Although the expected number of false positives in predictions with 10% FDR is low, it is not equal to zero. Hence, an expert examination of the predictions is recommended to identify the 10% false positives. This can be done in several ways: by looking at the predictions shared with the other corrected libraries, by checking if a prediction agrees with known protein annotations (i.e. known domains, known functional annotations, protein attributes, etc.), and by carefully looking at the protein alignments.

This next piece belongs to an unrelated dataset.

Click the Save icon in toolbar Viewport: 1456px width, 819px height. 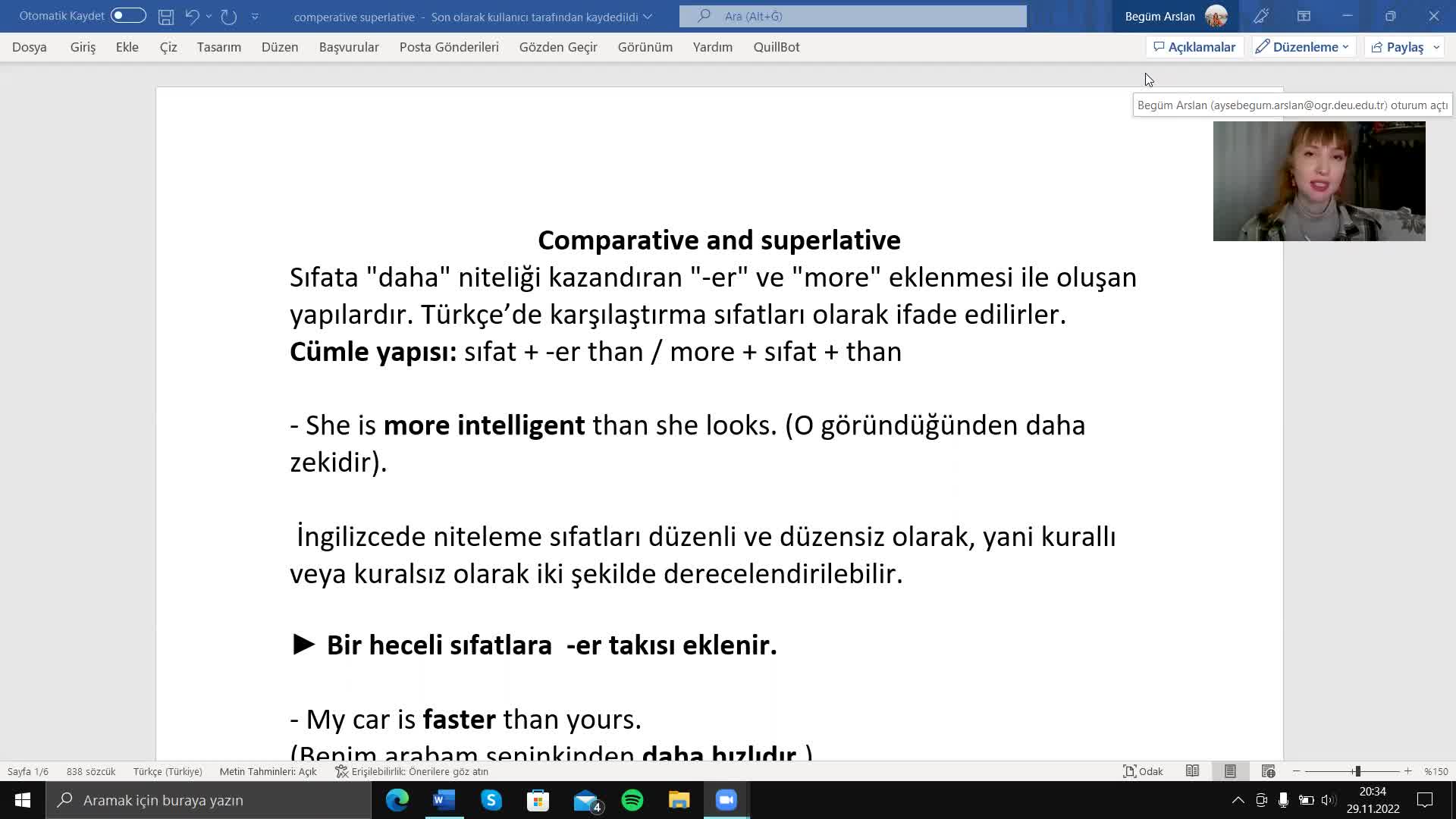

Among the predictions, several putative domains have attracted our attention as they might provide insights into important biological functions essential to understand the biology of the parasite, including the control of gene expression, the mechanisms of cell proliferation, the biogenesis of intracellular organelles and the parasitic metabolism. Hereafter, we give a few examples that have been identified using the CODD procedure on the modified libraries.
Regarding the control of gene expression, it is now established that an important general process in this parasite involves the control of chromatin condensation via chemical modifications of histones and/or of DNA bases . PFD0840w encodes a conserved hypothetical protein in which we have detected, with the match-state clustering library, a DNA binding and a DNA methylation domain that would make this protein an important actor in the control of the genetic expression in Plasmodium. In the same context, the putative role of PFB0290c in the control of gene transcription is further consolidated by the detection of domains functionally associated with DNA binding and transcription from RNA polymerase III promoters (identified by match-state clustering and substitution-matrix libraries).
The paucity of genes involved in important metabolic pathways has also been highlighted in a series of in silico analyses of the malaria genome (see for example ) and expectations in the reannotation with respect to the discovery of missing or novel metabolic enzymes are high. A striking feature is the apparent lack of glycosyltransferases (only eight recorded in the CAZy database ), suggesting that this eukaryote would only catalyze eight hexosyl-transfer reactions and only one glycosyl-hydrolase. This lends support to the notion that a parasitic lifestyle does not require the utilization of exogenous linked sugar sources. Here, we identified domains in the MAL13P1.66 protein sequence that suggest a possible interaction with carbohydrates, including the transport of sugars and/or the catalysis of a glycosyl-transfer similar to that catalyzed by enzymes of the glycosyltransferase family 1 of the CAZy classification (identified by match-state clustering and substitution-matrix libraries). Future experimental studies of the corresponding gene and proteins should be conducted as MAL13P1.66 may prove to be an important protein in the carbohydrate metabolism of P. falciparum.
Regarding the biogenesis of intracellular organelles, the vital importance of the apicoplast has stimulated numerous studies geared at functionally dissecting the import and maturation of nuclear encoded proteins (for review see ). PF14_0249, which encodes a hypothetical protein of the apicoplast previously reported as possibly associated with the organelle membrane, is suspected to harbour a peptidyl-prolyl cis-trans isomerase activity by the occurrence of domains Trigger_C (PF05698) and FKBP_C (PF00254) (match-state clustering and substitution-matrix libraries). It could therefore play an important role in the accurate folding of imported proteins when they reach stroma of the apicoplast. These examples illustrate how the detection of novel domains might be helpful for further studies of this essential, yet poorly understood, parasite proteome.
Discussion and Conclusions
We have proposed two new methods to fit an HMM library to a target organism. These methods have been implemented in a software freely available at http://www.lirmm.fr/~terrapon/HMMfit/. Our methods learn global correction rules that are applied to match states of the entire library, thus enabling the discovery of domains that were previously unknown in a given organism. The two methods concentrate on modification of the amino-acid distribution of match states. This is because match-states model conserved positions of the proteins, and thus likely contain most of the information of the sequence alignments. However, several other solutions can be explored, such as modifying the number of states, the probabilities of between-state transitions, the amino-acid distributions associated with insertion states, or the null model used for computing scores and E-values.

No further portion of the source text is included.